Q: Who are the new Chinese vice premiers and what roles will they play?

There are four newly appointed vice premiers: Han Zheng, Sun Chunlan, Hu Chunhua, and Liu He. As there are multiple vice premiers, it depends on the field that you are asked to oversee and the relative strength of the premier, who should be responsible for economic policy. The former Shanghai party boss, Han Zheng, based on party seniority, has been appointed the executive vice premier. Normally this person would oversee the macroeconomic picture but it is rumored that he will oversee concerns related to the environment. Sun Chunlan will oversee a wide-ranging portfolio of science, education, media, and sports, with Hu Chunhua taking on oversight for one of President Xi’s priorities, poverty alleviation. However, it is clear that Liu will be the most influential vice premier since Zhu Rongji back in the early 1990s. He will have the most important role dealing with the financial sector and the economy. His grasp of financial matters at a crucial time of transition for the Chinese economy will ensure that he has an influential voice. This is underpinned by the other formal positions he holds, such as head of the Financial Stability and Development Commission, and his personal relationship with Xi. This mixture of formal and informal authority will mean that he will have more say than many previous people who have held the position of vice premier.
 

Q: What is the story of Liu’s rise and what is his relationship with the Chinese president?

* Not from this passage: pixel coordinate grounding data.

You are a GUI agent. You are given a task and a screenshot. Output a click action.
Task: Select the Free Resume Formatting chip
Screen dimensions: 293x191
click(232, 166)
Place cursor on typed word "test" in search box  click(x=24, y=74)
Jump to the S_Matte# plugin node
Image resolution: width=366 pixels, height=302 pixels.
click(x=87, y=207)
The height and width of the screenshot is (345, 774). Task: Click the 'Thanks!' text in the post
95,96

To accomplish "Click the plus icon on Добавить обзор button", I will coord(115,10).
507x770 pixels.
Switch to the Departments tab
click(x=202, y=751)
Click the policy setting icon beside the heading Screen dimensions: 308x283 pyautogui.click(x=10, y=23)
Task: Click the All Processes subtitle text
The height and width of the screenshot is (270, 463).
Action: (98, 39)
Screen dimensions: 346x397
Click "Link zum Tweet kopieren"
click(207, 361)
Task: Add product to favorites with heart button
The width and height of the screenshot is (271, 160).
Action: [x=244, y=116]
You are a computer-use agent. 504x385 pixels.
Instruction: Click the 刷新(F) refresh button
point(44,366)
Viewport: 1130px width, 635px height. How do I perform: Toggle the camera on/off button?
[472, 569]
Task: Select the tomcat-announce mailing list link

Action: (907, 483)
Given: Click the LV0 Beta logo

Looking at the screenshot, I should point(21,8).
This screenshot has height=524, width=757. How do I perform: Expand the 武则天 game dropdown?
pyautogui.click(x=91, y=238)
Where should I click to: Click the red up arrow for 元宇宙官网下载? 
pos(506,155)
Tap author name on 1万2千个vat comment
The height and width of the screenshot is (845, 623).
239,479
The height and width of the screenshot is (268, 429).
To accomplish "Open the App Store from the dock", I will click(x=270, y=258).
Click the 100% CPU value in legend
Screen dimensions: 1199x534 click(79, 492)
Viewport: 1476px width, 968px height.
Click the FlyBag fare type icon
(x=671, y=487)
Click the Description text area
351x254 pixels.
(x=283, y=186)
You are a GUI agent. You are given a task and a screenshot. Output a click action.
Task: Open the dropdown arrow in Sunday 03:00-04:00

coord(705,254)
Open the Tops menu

Until his emergence on the scene at Davos earlier this year, his rise has been quiet when viewed from outside. Following his academic training and research, he began to move into policy related positions. He was a visiting fellow at Seton Hall University and then came to Harvard Kennedy School as a mid-career student, graduating with a MPA degree. He began to accumulate key positions in important institutions working in the financial and economic realm. He has worked extensively in the National Development and Reform Commission, the successor to the old central planning agency, and served as its deputy director from 2013. This is the most important agency in the Chinese government for devising and implementing economic and industrial policy. Also, he has deep connections with the Development Research Center of the State Council, having served there as deputy director from 2011 to 2013. It is anticipated that he will take up the important position as head of the new Financial Development and Stability Commission. His influence in this realm was enhanced by his chairing the office of the Leading Group for Financial and Economic Affairs. This is the Chinese Communist Party’s key agency that seeks to coordinate policy.

Clearly, he enjoys the trust of General Secretary Xi. He would not have gone to Davos to make his speech without Xi’s support. It is said that they became friends as teenagers but there is no clear confirmation for this. However, personal relations and trust are very important in Chinese politics and Xi has been busy in building a leadership team around him that is loyal and that he can work with.
 

Q: What insight does his appointment, and that of the other high-level officials announced in recent days, give us into the direction of Chinese politics and policy?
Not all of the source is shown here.